Слава Богу, я опять один, в своей сумрачной конуре, среди дорогих мне портретов, среди верных друзей — книг, над которыми когда-то много плакалось, которые заставляли биться сердце так, как оно устало и разучилось уже биться теперь.
Сколько дорогих пометок хранят свято эти мои неизменные друзья, никогда ни в чем не клявшиеся, но зато и не нарушавшие постыдно обетов. А сколько клятв и уверений брошено на воздух, хуже — на мостовую, под ноги снующей толпы! Сколько рук, когда-то протягивавших тебе объятия, теперь отвечают только холодным пожатием, может быть, даже с насмешкою указывают на тебя своим новым друзьям, которые были и будут всегда твоими заклятыми врагами. А сколько близких людей пришлось потерять, так или иначе… разве для сердца не все равно? Вот он, этот разбитый портрет. Когда-то… опять эти воспоминания! Но зачем, минувшее, снова восстаешь ты в моем воображении теперь, в эту ненастную декабрьскую ночь? Зачем ты смущаешь меня, нарушаешь мой покой призраками того, что прошло и невозвратимо?.. Невозвратимо! Это сознание больно до слез, страшно до отчаяния!
Но улыбающийся призрак не исчезает, не уходит прочь. Он точно наслаждается мучениями, хочет, чтобы слезы, подступающие к горлу, полились на страницы старой тетради, чтобы хлынула кровь из растравленной раны и глухая скорбь, молчаливо притаившаяся в сердце, судорожными рыданиями вырвалась бы наружу.
Что осталось от прошлого? Страшно ответить! И страшно, и больно. Когда-то верилось, надеялось — а во что верить теперь? На что надеяться? Чем гордиться? Гордиться ли тем, что имеешь руки работать для себя; голову, чтобы думать о себе; сердце, чтобы страдать, тоскуя о прошлом?
Идешь вперед бесцельно, бездумно; идешь, и, когда, утомленный, остановишься для минутного роздыха, в голове шевелится неотвязная мысль, а сердце занывает от мучительного желания: «Ах, если бы можно было полюбить! Если бы было кого любить!» Но нет! некого и нельзя! Что разбито вдребезги, то уже нельзя восстановить.
А вьюга шумит и с болезненным стоном хлещет мокрым снегом в окно.

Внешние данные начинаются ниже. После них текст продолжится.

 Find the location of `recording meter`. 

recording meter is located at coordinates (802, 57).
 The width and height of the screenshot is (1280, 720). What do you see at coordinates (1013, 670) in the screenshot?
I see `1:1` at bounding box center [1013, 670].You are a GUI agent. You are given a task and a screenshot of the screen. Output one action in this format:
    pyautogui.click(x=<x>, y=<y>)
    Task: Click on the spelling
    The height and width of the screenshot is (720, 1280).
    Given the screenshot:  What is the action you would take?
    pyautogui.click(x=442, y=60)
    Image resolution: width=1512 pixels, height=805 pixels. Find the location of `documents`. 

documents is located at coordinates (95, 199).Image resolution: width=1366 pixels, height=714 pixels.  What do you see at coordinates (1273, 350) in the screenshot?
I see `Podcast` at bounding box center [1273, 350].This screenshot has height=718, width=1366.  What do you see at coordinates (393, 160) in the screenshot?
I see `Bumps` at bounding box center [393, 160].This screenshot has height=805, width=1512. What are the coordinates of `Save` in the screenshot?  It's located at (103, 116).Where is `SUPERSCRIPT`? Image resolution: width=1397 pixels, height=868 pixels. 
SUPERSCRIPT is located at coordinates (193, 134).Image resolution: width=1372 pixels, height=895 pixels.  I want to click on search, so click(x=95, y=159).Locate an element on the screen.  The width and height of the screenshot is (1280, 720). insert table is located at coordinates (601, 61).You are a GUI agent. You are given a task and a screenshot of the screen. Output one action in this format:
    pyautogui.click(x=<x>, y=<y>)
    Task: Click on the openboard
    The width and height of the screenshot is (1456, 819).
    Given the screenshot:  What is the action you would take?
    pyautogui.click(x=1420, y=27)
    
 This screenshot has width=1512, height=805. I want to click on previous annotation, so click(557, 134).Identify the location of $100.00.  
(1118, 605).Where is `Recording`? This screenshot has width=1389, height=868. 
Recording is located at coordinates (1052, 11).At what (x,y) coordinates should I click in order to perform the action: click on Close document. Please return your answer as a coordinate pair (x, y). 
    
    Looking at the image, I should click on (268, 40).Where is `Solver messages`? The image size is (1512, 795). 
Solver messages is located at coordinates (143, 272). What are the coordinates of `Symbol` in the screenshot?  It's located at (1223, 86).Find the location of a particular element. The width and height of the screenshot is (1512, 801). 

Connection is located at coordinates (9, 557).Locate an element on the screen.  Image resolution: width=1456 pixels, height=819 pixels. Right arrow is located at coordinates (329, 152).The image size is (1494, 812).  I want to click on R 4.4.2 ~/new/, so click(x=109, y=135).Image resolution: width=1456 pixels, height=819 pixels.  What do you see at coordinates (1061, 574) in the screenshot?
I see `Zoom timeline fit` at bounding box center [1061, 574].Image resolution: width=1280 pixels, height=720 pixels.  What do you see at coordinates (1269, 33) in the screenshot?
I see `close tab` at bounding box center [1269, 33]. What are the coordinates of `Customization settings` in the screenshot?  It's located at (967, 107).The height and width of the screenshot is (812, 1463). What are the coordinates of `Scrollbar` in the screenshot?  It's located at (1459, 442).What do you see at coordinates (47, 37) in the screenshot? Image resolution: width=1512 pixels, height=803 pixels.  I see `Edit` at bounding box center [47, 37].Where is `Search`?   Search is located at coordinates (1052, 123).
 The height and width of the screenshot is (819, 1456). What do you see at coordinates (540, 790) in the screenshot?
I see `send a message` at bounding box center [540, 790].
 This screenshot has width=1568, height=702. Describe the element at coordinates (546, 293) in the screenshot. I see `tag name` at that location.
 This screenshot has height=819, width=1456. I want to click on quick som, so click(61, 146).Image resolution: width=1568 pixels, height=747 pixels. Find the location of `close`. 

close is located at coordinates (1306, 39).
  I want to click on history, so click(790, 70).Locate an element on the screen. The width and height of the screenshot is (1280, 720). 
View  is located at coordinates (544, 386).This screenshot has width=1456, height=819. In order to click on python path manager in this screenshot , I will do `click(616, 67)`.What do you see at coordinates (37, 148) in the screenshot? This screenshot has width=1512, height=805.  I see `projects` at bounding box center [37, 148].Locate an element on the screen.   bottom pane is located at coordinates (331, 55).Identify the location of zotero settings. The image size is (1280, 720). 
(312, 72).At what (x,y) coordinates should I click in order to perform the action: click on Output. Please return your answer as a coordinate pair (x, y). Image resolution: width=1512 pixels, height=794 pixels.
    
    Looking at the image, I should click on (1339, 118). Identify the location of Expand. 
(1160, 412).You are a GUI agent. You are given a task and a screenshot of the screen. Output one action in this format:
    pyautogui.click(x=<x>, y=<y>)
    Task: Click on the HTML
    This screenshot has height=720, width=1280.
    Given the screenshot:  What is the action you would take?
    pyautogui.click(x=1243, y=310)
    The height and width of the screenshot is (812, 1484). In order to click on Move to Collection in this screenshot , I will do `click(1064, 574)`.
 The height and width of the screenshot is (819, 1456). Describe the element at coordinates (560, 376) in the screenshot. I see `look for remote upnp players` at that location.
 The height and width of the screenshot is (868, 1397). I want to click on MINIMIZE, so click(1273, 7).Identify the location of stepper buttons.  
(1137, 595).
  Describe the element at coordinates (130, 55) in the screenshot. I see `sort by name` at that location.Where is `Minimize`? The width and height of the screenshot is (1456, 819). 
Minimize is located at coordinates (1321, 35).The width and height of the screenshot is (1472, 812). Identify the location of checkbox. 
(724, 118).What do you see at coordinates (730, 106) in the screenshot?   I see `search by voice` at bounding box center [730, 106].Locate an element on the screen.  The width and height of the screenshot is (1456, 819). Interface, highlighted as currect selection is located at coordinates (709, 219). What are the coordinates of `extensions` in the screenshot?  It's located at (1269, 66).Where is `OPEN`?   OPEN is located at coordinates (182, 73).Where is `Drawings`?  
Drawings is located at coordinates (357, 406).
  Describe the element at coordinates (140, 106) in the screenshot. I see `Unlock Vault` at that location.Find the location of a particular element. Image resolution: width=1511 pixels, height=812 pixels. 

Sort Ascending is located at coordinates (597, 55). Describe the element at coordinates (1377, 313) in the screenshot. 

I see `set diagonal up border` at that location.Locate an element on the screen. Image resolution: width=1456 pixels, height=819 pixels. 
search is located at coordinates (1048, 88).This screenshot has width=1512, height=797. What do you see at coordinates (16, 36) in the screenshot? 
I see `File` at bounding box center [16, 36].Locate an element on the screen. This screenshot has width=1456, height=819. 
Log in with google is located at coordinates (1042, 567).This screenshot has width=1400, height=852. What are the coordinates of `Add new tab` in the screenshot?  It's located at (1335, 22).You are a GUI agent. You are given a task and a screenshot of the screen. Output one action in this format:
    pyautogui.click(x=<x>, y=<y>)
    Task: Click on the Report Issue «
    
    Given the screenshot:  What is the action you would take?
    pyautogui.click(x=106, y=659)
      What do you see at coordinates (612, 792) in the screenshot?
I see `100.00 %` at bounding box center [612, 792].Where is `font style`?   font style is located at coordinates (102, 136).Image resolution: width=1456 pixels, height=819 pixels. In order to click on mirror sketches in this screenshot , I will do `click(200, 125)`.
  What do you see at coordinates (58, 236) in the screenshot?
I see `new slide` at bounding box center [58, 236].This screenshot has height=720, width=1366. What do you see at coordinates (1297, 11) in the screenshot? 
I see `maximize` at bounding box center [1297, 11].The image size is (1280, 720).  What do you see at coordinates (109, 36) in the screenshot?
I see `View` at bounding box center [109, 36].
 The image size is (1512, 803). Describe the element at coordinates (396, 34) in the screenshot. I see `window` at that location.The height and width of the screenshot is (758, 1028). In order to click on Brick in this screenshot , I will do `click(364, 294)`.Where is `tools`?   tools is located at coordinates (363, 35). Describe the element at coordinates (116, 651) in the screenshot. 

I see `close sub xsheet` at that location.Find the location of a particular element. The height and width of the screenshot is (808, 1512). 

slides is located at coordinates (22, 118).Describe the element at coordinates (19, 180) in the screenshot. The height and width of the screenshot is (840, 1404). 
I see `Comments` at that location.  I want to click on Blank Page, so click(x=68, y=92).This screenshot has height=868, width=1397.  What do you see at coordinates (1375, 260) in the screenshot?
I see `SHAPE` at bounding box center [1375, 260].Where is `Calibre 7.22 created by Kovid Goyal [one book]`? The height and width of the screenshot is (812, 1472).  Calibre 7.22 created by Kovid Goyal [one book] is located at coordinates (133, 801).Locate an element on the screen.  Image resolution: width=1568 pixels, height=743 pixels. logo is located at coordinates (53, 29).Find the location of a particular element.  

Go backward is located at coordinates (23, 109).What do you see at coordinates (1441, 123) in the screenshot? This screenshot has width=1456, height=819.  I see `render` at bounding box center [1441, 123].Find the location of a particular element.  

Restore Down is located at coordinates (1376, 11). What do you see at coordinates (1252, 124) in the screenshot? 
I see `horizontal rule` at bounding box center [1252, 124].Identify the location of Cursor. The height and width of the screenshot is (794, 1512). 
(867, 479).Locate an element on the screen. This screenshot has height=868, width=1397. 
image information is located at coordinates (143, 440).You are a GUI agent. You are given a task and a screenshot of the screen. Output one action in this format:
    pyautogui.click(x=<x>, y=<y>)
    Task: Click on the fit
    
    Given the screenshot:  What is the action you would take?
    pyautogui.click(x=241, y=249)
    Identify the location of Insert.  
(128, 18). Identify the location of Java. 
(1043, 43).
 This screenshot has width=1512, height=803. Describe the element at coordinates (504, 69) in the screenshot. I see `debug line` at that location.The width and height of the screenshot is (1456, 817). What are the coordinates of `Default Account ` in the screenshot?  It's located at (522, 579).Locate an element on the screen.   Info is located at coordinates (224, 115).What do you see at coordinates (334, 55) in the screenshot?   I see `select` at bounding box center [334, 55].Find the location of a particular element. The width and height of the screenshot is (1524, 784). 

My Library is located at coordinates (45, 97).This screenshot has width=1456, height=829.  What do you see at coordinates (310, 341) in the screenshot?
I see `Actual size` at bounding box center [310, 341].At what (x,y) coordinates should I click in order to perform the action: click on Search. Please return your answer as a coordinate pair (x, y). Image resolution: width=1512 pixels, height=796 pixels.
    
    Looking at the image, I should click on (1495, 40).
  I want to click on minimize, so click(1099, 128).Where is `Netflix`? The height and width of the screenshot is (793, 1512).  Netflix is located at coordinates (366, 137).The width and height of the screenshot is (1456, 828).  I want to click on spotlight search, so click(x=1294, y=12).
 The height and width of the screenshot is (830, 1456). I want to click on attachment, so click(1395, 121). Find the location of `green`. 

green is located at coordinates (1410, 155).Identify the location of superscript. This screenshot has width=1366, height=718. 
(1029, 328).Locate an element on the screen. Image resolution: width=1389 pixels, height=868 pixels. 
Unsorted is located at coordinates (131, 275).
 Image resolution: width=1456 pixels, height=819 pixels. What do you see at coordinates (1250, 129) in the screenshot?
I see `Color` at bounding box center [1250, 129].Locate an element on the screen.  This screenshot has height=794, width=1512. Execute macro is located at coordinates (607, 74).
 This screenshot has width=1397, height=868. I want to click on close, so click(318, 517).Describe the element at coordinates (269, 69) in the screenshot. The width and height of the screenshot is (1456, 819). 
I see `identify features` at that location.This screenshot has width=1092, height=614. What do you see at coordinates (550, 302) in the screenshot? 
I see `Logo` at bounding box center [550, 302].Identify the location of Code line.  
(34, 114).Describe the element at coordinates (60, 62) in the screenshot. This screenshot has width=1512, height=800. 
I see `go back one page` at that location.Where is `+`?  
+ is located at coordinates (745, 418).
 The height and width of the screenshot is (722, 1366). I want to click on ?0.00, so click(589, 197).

О, недаром так неотвязно стоит предо мною улыбающийся призрак прошлого! Недаром опять выплывает светлый и милый образ! Декабрьская ночь! Такая же вьюжная, такая же бурная была та декабрьская ночь, в которую разбился этот портрет, склеенный после и теперь опять стоящий на моем письменном столе. Но не только один портрет разбился в эту ненастную декабрьскую ночь, вместе с ним разбились и те грезы, те надежды, что зародились в сердце в одно ясное апрельское утро.
‹…›
В начале ноября я получил из Энска телеграмму о болезни матери. Бросив все дела, я полетел с первым же поездом на родину. Мать я застал уже мертвою. В ту самую минуту, когда я входил в дверь, ее клали на стол.
Обе сестры мои были убиты горем, которое совершенно неожиданно постигло нас. И по просьбе сестер, и по требованию дел, оставшихся после матери неоконченными, я решил прожить в Энске до средины декабря. Если бы не Женя, я остался бы, может быть, и на Рождество; но меня влекло к ней, и я 15 или 16 декабря уехал в Петербург.
Прямо с вокзала я проехал к Лихачевым.
Никого не было дома.
— Где же они? — спросил я.
— Да уехали в «Ливадию». Целая компания!
— И Евгения Александровна?
— И оне-с.
— Что она? Здорова?
— Ничего-с, веселые такие; об вас только все вспоминают.
Я велел кланяться и уехал. На другой день рано утром ко мне явился посыльный с письмом. Оно было от Жени. Она убедительно просила приехать к Лихачевым к обеду. «Непременно», — подчеркивала она.
Я приехал.
Она радостно встретила меня.
— Наконец-то! Наконец-то! Разве можно было так долго оставаться? Мы все здесь, особенно я, соскучились без вас, — говорила она.
— Не думаю, — сказал я, слегка улыбаясь. — В «Ливадии»…
— Ах, как там было весело, милый Сергей Иванович! Как весело! А вы не рассердитесь? Нет? Скажите, что нет, — вдруг как-то робко, тихо проговорила она.
— Что такое?
— Я завтра еду в маскарад. Какой костюм! Я… нет, я вам теперь не скажу. Вы завтра будете у нас?
— Нет, не буду. Завтра весь вечер я буду занят.
— Ну так я заеду перед маскарадом. Можно? Позволите?